Records from a dataset:
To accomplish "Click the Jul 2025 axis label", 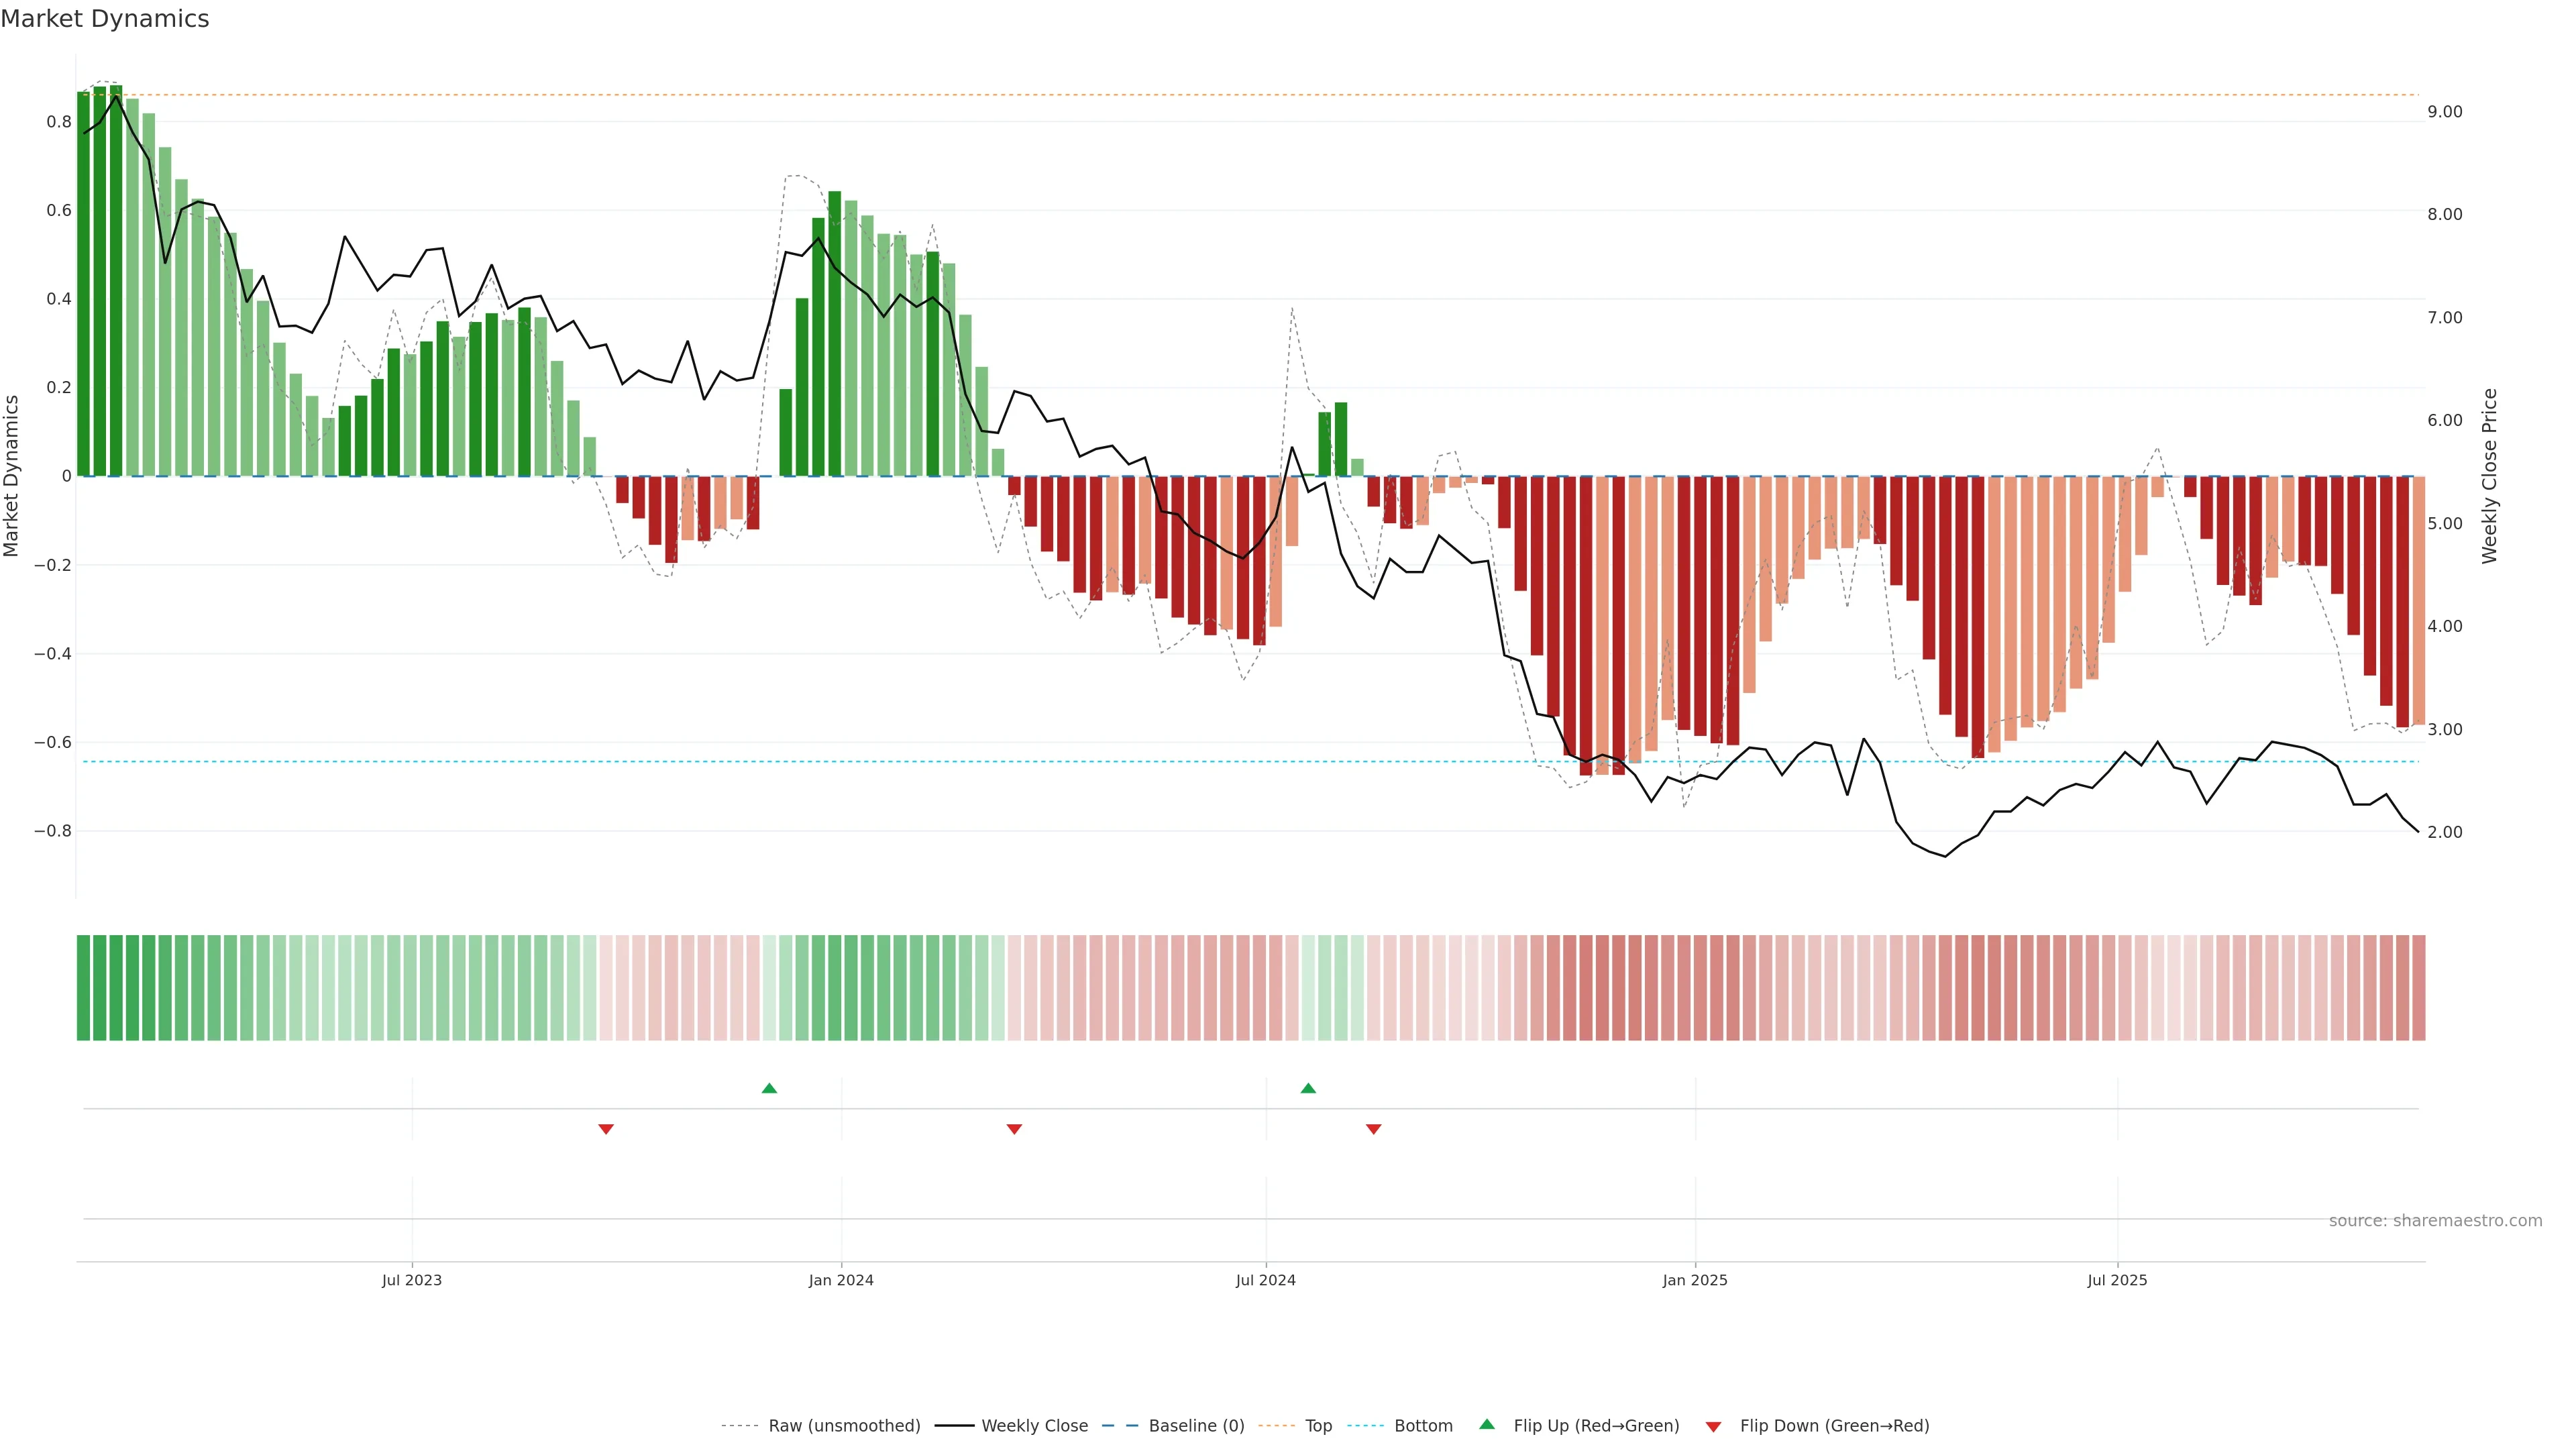I will coord(2116,1280).
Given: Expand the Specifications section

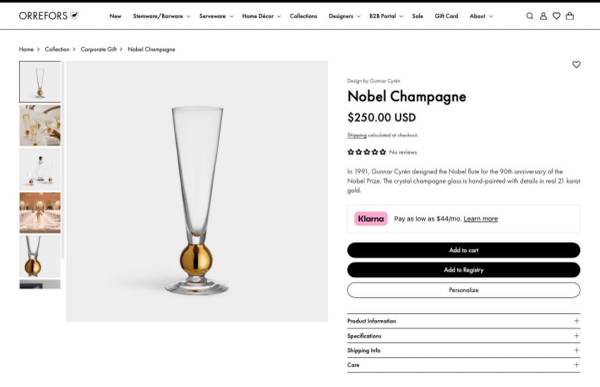Looking at the screenshot, I should 463,336.
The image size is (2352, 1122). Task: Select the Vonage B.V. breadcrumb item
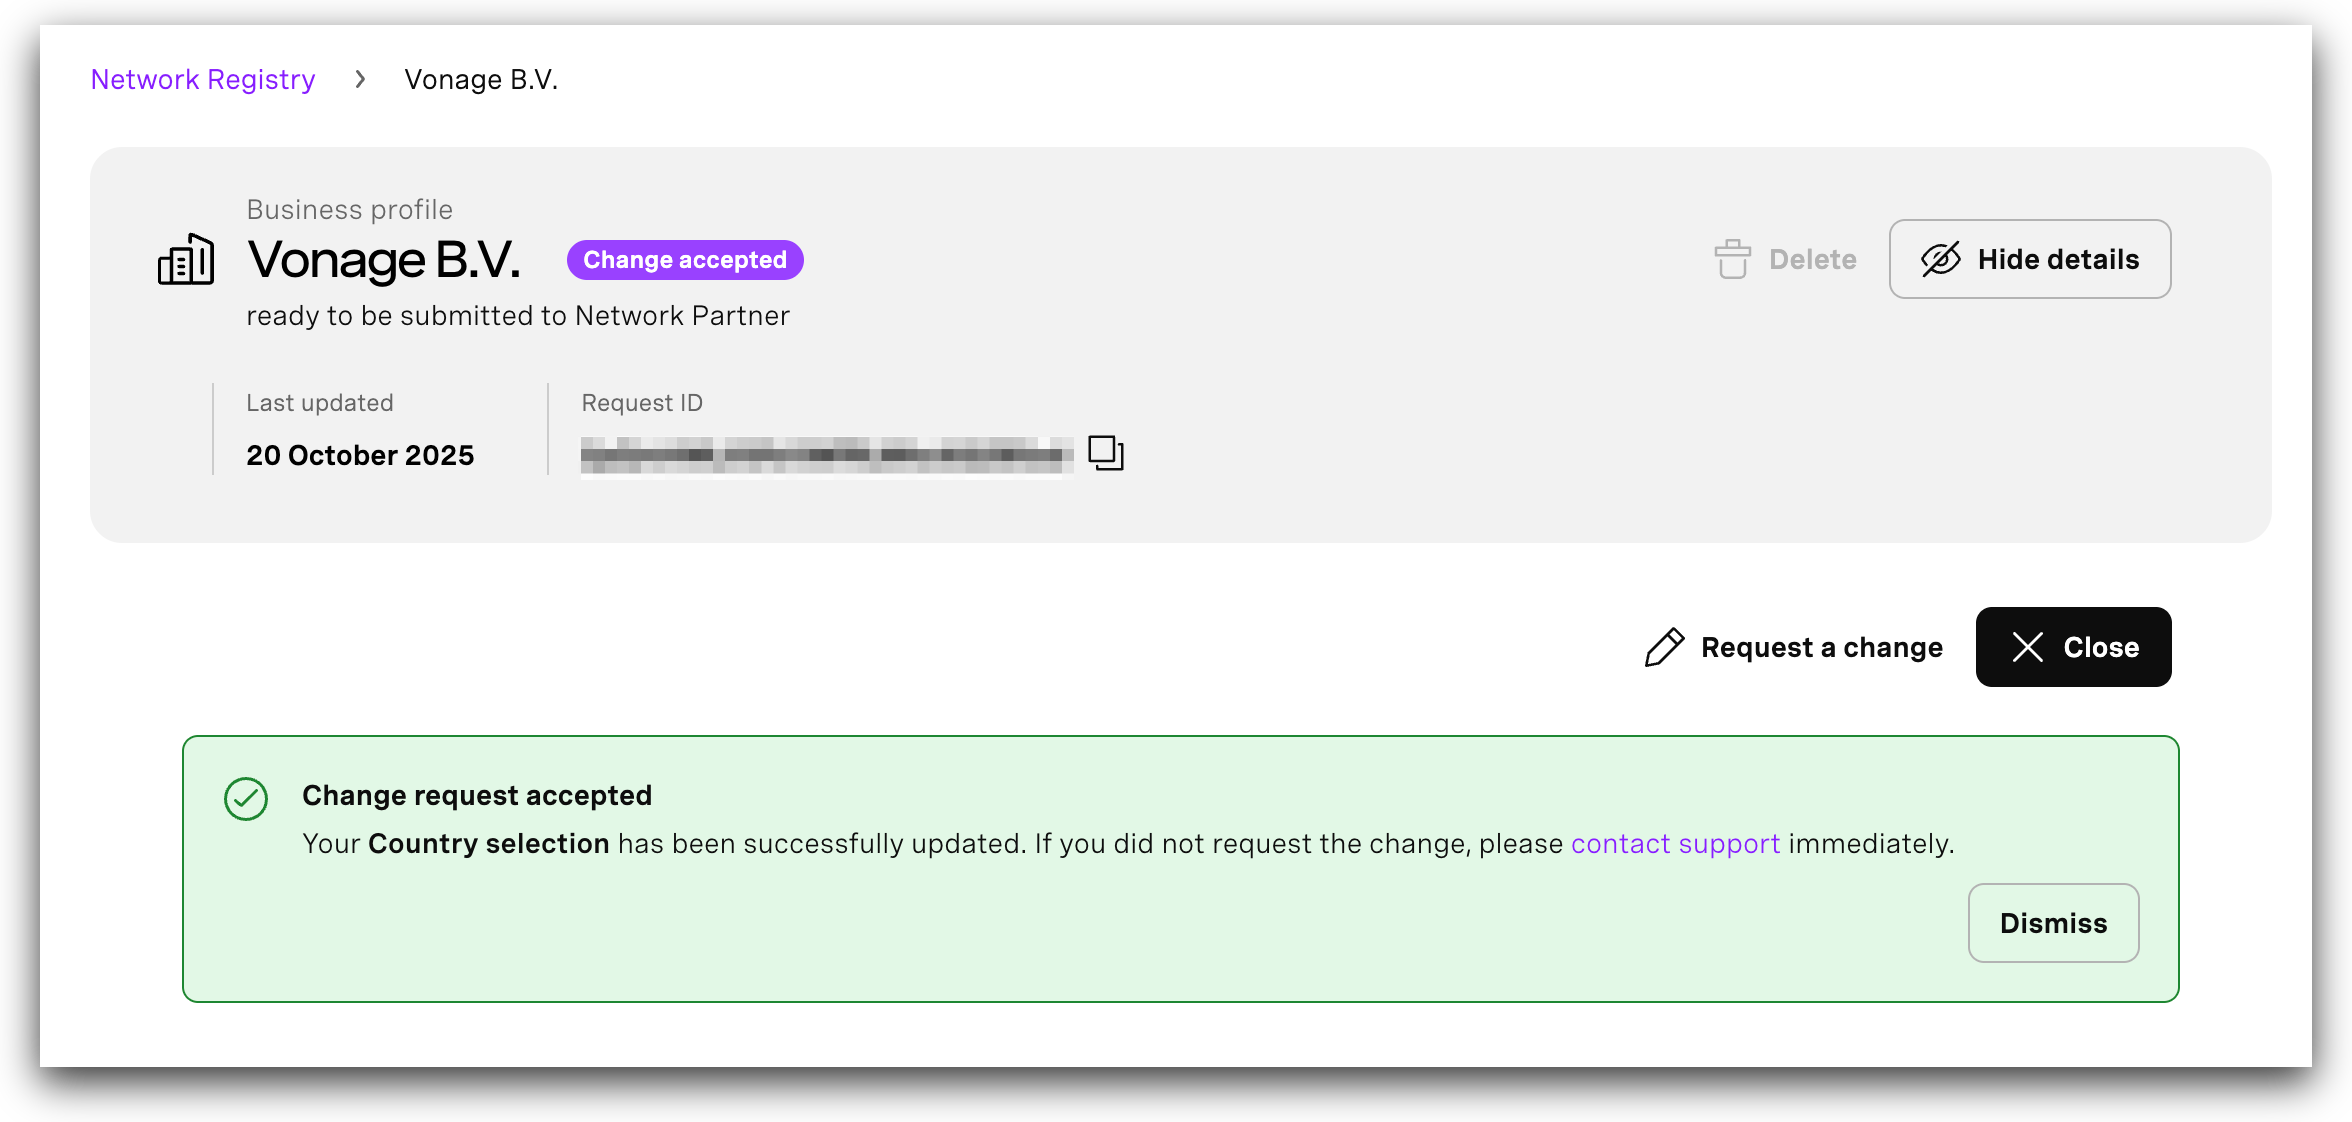point(481,79)
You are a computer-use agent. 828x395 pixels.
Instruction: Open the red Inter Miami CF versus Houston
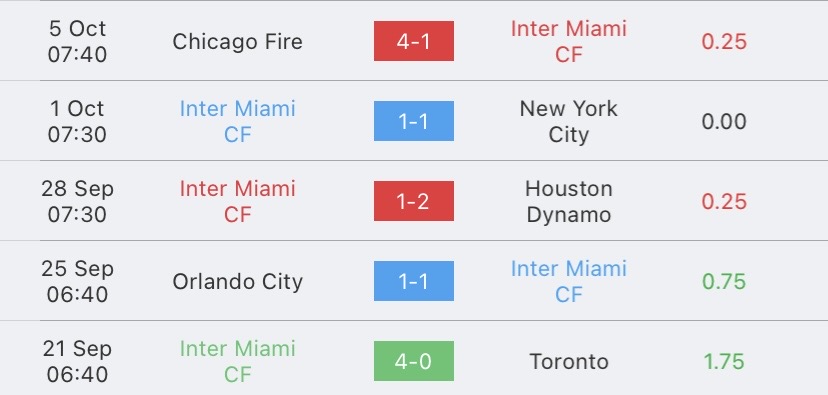238,201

◆ Prompt
Copy out everything from the line containing "The image size" down to the end of the listing, requests included, and add 74 to every coordinate in the answers. Omit the pictures from your copy.

◆ Written reply
The image size is (2352, 1122). Task: Select the Vonage B.V. breadcrumb item
point(555,153)
You are a computer-use agent. 828x395 pixels.
Instruction: Open the red Inter Miami CF versus Houston
312,275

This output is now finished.